■ Exercise goal
Find the word "logo" in the listing below. Copy every line that has it.

= Beginning of Section =

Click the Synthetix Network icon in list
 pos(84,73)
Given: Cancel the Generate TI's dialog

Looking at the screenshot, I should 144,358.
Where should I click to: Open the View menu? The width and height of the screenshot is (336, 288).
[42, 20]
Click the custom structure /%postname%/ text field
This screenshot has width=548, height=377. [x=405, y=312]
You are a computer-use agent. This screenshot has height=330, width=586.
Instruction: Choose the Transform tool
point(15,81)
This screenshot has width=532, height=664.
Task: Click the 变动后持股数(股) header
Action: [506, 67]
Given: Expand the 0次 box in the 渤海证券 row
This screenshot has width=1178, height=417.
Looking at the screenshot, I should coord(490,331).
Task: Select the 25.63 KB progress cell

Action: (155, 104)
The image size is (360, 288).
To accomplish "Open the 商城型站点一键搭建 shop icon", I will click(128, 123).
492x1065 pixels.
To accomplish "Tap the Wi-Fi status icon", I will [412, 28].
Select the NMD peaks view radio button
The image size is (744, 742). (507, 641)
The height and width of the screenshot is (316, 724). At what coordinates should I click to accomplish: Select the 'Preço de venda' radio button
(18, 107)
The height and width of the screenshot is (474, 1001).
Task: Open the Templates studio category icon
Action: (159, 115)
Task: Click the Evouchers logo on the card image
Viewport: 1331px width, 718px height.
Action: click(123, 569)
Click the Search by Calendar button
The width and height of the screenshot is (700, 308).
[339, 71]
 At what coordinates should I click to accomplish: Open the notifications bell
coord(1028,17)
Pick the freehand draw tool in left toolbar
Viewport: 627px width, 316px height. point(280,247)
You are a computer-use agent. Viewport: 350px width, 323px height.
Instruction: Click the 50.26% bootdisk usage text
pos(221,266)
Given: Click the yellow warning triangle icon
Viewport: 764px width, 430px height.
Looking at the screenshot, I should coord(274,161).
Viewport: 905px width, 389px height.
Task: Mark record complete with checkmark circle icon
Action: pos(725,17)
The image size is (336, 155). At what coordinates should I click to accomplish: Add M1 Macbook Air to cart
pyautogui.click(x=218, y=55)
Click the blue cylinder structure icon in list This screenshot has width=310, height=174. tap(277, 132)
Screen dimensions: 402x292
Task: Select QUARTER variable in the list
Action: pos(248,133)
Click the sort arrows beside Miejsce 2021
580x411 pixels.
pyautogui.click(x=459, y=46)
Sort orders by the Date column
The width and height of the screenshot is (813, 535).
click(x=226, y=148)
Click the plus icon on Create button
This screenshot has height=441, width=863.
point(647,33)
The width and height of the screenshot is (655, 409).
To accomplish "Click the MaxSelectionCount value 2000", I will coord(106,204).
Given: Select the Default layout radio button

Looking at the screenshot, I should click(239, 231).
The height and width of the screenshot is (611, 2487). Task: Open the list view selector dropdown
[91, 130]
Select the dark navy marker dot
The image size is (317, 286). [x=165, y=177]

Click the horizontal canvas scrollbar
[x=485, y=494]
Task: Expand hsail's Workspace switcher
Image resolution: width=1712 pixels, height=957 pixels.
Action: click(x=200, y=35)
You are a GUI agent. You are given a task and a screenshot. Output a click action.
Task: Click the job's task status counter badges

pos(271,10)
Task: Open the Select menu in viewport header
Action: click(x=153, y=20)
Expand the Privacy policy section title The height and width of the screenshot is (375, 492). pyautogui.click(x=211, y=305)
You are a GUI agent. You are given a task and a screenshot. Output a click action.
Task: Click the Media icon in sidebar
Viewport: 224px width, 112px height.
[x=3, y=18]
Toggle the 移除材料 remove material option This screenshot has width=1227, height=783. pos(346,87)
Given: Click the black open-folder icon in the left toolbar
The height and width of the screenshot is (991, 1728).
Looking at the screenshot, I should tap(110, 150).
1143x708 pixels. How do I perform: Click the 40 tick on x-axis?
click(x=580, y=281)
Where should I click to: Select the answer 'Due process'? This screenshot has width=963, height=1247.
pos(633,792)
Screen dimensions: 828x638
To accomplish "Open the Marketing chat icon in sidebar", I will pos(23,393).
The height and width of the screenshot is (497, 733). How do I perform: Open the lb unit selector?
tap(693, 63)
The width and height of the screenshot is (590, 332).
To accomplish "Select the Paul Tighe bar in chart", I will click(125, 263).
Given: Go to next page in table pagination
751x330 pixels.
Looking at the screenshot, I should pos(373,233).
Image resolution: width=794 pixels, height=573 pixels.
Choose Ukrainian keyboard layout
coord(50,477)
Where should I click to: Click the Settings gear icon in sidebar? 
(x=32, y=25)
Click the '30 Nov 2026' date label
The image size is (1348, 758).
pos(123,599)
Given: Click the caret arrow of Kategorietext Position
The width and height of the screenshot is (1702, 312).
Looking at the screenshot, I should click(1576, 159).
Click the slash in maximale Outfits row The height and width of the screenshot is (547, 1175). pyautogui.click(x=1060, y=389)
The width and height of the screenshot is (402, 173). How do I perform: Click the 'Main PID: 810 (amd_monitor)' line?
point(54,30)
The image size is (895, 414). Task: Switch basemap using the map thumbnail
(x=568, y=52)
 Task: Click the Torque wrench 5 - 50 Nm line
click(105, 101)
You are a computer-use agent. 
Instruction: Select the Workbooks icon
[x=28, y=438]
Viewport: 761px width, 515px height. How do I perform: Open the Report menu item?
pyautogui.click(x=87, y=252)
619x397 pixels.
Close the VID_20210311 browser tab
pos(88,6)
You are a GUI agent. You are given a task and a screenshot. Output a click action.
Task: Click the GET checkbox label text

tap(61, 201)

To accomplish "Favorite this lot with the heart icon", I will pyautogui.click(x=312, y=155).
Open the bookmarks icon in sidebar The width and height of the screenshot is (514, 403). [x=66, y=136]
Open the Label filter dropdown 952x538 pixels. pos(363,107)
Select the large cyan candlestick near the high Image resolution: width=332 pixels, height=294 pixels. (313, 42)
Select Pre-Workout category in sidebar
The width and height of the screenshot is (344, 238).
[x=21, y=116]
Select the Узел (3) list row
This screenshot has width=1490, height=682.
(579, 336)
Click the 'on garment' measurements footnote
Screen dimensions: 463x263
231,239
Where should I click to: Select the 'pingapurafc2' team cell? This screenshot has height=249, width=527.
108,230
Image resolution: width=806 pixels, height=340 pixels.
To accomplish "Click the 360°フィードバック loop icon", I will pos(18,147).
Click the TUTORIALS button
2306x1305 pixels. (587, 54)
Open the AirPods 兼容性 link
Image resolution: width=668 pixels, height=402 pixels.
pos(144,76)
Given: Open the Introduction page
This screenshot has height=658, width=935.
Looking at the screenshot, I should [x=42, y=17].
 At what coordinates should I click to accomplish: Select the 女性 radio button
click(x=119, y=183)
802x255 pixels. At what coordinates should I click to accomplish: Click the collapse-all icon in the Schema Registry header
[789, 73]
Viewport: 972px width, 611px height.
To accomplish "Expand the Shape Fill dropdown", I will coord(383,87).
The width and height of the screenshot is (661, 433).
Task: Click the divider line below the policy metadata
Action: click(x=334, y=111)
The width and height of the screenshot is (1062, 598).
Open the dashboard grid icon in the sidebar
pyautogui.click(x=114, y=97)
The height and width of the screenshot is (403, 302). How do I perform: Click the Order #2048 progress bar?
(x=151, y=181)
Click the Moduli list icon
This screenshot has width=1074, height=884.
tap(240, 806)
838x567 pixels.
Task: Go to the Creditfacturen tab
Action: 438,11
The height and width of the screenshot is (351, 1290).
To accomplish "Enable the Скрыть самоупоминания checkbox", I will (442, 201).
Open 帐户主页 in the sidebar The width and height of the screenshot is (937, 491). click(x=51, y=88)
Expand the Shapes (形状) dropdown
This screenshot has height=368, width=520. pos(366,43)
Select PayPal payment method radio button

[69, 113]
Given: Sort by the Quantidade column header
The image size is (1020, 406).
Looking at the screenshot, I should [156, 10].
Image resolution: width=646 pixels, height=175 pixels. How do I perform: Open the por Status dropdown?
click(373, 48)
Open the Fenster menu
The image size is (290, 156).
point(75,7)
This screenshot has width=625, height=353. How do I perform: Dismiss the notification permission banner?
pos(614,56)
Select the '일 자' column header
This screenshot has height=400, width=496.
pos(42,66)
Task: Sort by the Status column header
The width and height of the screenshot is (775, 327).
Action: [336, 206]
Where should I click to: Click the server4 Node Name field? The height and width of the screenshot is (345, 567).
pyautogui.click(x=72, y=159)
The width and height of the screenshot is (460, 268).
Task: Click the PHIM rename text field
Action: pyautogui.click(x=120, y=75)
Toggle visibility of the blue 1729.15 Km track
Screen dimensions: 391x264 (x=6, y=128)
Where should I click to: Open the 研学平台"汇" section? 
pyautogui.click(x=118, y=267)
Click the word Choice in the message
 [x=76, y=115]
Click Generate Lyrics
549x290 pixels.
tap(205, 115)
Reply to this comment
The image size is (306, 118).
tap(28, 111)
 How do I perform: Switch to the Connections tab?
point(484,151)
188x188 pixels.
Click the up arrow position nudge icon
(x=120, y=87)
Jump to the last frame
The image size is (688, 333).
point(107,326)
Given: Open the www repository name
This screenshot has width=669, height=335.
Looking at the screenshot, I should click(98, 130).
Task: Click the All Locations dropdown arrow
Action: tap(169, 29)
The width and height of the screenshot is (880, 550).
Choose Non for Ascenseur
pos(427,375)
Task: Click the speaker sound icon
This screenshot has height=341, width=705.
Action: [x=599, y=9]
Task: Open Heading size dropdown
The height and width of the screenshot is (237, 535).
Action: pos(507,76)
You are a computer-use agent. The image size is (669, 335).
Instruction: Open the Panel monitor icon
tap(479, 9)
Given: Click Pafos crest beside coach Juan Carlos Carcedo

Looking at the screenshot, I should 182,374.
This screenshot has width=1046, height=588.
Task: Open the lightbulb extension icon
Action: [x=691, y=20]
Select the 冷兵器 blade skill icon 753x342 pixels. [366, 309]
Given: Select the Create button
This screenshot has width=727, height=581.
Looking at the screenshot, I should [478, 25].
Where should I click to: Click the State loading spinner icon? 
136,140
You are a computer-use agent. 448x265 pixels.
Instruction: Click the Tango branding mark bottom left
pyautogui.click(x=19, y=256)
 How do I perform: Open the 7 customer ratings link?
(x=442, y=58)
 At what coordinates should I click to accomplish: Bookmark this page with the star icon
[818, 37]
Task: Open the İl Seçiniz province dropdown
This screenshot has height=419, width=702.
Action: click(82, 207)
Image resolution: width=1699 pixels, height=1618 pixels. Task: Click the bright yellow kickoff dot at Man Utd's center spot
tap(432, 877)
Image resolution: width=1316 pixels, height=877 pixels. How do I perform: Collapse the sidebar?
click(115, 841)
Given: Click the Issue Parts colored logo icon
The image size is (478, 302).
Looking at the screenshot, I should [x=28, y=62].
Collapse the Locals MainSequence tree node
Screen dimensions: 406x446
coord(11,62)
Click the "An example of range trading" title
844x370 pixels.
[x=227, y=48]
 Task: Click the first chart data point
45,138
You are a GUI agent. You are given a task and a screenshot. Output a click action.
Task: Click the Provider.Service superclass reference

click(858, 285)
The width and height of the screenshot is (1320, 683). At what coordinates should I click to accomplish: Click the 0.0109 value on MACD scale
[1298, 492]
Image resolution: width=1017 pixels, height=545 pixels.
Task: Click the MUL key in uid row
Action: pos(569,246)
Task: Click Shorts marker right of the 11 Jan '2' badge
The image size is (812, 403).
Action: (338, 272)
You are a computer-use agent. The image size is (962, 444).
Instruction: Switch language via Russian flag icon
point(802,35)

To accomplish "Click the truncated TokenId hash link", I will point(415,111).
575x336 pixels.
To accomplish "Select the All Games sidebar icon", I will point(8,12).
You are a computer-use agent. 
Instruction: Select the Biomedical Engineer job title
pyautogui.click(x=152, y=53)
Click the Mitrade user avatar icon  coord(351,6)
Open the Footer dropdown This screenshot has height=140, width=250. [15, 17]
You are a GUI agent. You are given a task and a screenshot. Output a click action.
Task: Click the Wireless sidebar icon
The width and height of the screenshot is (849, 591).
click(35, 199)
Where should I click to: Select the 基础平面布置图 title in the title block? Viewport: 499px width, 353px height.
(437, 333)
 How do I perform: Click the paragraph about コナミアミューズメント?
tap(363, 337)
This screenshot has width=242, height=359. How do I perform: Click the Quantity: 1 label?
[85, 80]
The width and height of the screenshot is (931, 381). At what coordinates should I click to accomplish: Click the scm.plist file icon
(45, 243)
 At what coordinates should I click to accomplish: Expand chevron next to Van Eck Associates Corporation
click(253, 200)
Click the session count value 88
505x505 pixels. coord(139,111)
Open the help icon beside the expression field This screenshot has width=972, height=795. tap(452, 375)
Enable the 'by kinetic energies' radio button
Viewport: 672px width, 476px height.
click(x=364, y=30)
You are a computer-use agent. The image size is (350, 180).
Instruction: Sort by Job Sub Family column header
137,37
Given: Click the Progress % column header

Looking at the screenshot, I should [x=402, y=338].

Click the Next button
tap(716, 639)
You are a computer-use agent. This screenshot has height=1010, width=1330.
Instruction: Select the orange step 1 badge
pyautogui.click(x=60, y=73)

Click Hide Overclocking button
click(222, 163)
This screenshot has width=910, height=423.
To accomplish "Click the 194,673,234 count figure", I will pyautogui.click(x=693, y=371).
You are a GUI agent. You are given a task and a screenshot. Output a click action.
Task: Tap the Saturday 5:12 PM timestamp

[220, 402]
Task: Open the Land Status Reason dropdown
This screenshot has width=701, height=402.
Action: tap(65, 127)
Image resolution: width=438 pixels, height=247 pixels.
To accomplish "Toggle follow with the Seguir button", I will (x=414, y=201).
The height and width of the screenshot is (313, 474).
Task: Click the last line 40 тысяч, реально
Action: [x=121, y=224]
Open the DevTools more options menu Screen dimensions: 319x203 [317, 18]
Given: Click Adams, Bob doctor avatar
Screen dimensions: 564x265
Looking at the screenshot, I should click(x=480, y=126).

= End of Section =

■ Task output
Task: Click the Evouchers logo on the card image
Given: Click the Issue Parts colored logo icon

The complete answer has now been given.